Fault Tolerance Patterns
Fault tolerance is achieved through a combination of architectural patterns. Understanding these patterns and when to apply them is central to system design interviews.
Redundancy and Replication
The most fundamental fault tolerance technique: run multiple copies of a component so that if one fails, others take over. This can be active-passive (one leader handles traffic, replica takes over on failure) or active-active (multiple nodes handle traffic simultaneously, any can fail without impact).
Circuit Breaker
Named after the electrical safety device, a circuit breaker monitors calls to a dependency. If failures exceed a threshold, it 'opens' the circuit — subsequent calls fail immediately without attempting the downstream service. After a timeout, it enters a 'half-open' state and allows a probe request through. If that succeeds, the circuit 'closes' and normal operation resumes.

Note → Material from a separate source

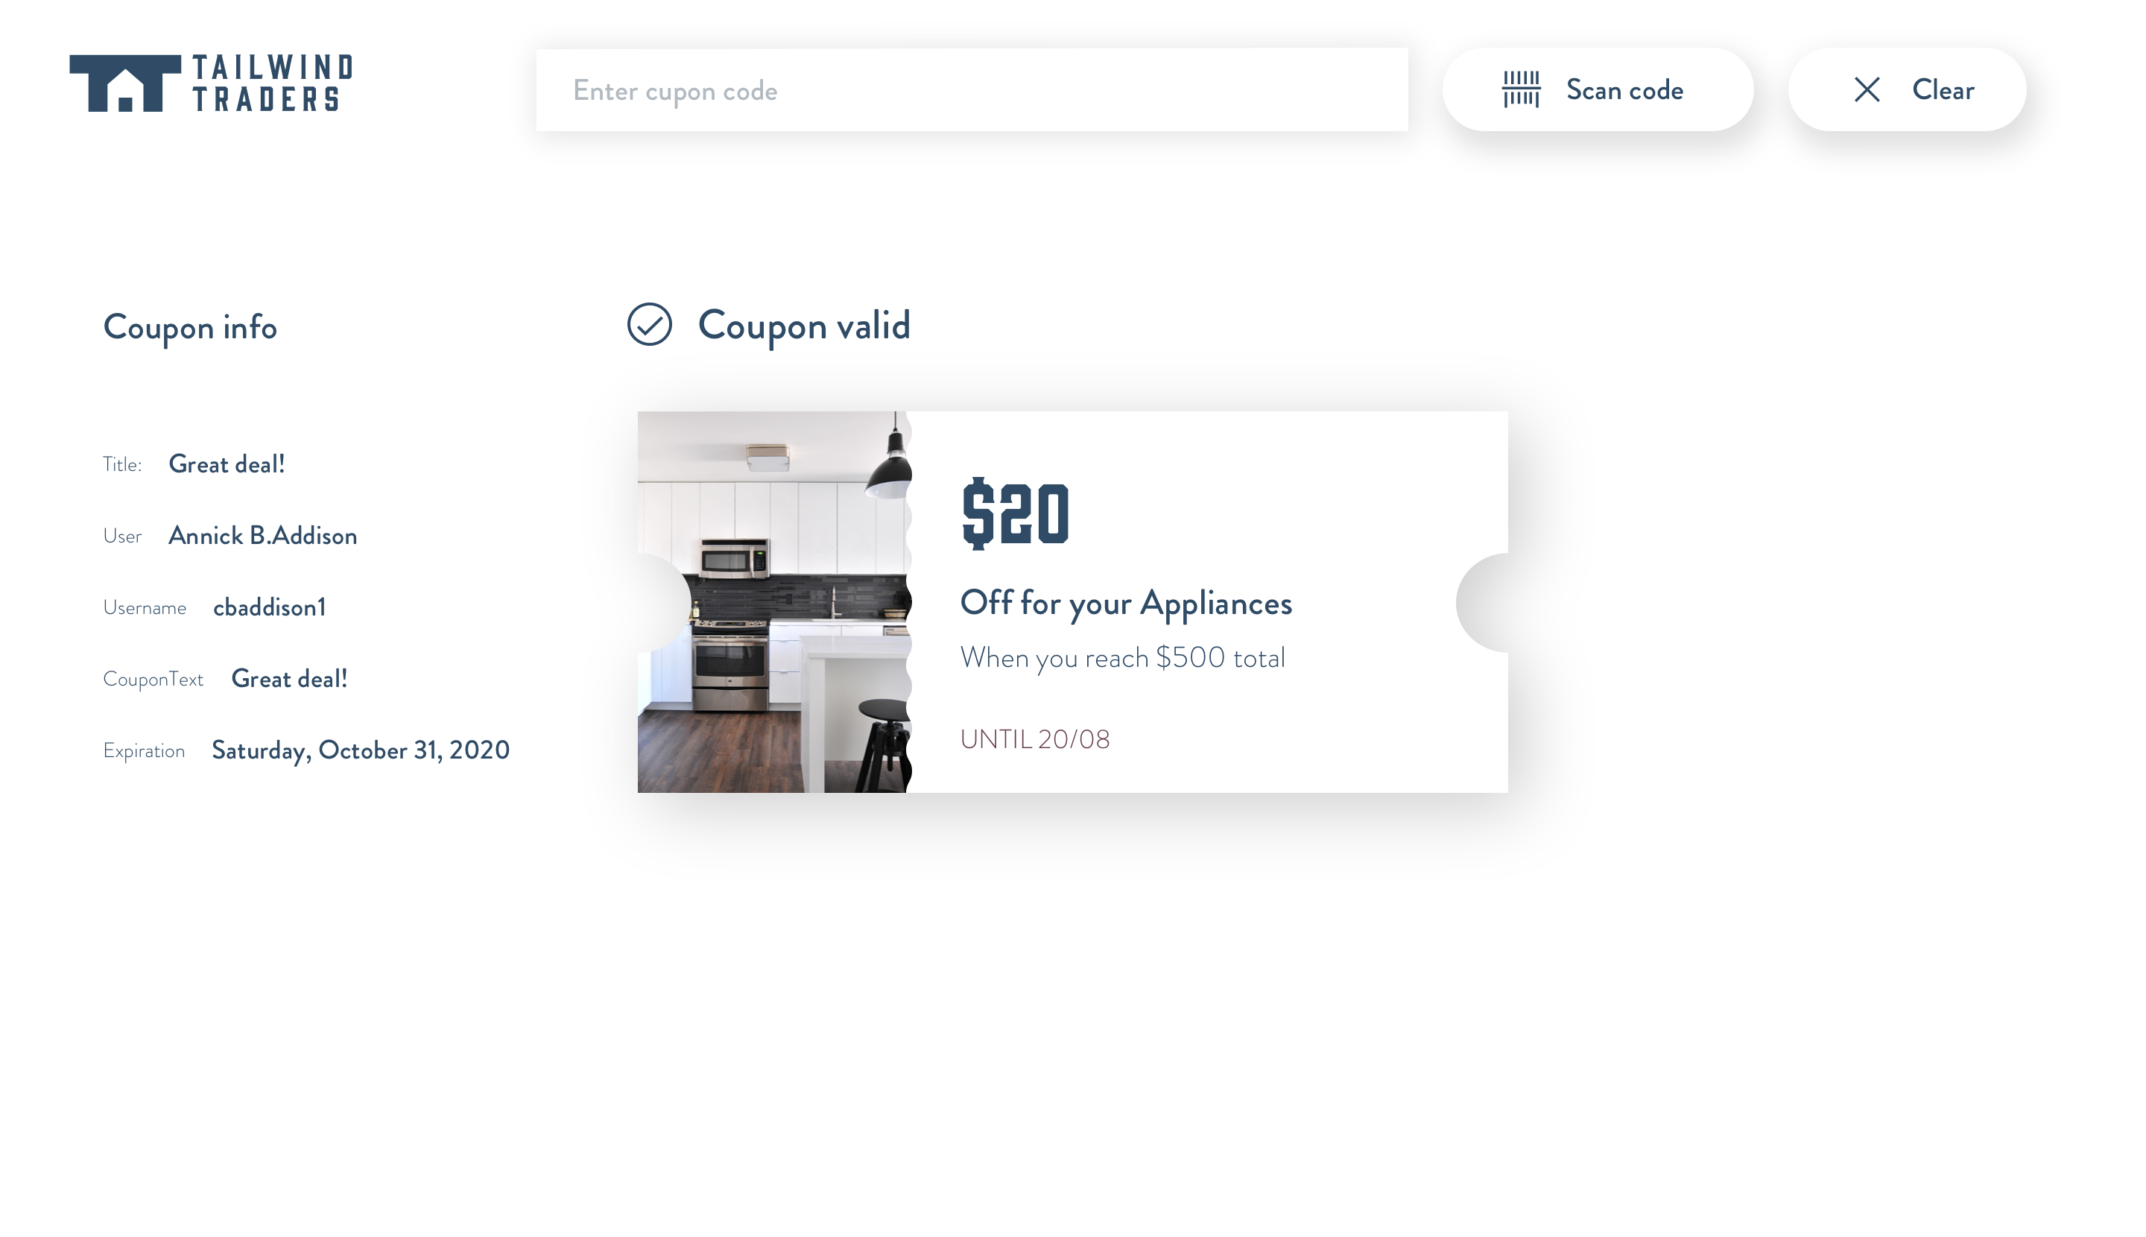Toggle visibility of Coupon info section

pos(190,325)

Netflix's Hystrix library (now largely superseded by Resilience4j) popularized circuit breakers in microservices. When Netflix's recommendation service has an outage, the circuit breaker ensures that streaming requests fail fast rather than waiting for a timeout — preserving threads and allowing the core playback experience to continue.
Bulkhead Isolation
Borrowed from ship design (watertight compartments that prevent a single hull breach from sinking the vessel), the bulkhead pattern partitions resources to isolate failures. Different services or tenants get separate thread pools, connection pools, or even separate infrastructure. A spike in one area cannot exhaust resources needed by another.
Timeouts and Retries
- Timeouts — Every network call must have a timeout. A slow dependency without a timeout will hold threads indefinitely, cascading into a full system failure.
- Retry with exponential backoff — On a transient failure, retry after a short delay. Double the delay on each subsequent retry (backoff). Add jitter (randomness) to prevent all retrying clients from hammering the service simultaneously (thundering herd).
- Idempotency — Retries are only safe if the operation is idempotent (repeated calls produce the same result). Payment systems must be especially careful: use idempotency keys to prevent duplicate charges.
Designing for Failure
The most resilient systems assume that every component will fail, and design for graceful degradation. Amazon's approach, formalized in their Chaos Engineering practices, involves deliberately injecting failures in production to verify that the system handles them correctly. Netflix's Chaos Monkey randomly terminates EC2 instances during business hours to ensure services never depend on a single node being alive.
Correlated failures are the real danger
Redundancy protects against independent failures. The dangerous scenario is correlated failure — where the same bug, the same power outage, or the same traffic spike takes out all your replicas simultaneously. This is why truly high-availability systems distribute across multiple availability zones and, for the most critical workloads, multiple geographic regions.
Interview Tip
When designing a fault-tolerant system in an interview, address failure at multiple layers: 'Application servers have multiple instances behind a load balancer with health checks. The database uses synchronous replication to a standby in a second AZ with automatic failover. We use circuit breakers to isolate the recommendation service so an outage there doesn't affect checkout. Retries are idempotent with exponential backoff and jitter.' This layered approach demonstrates maturity.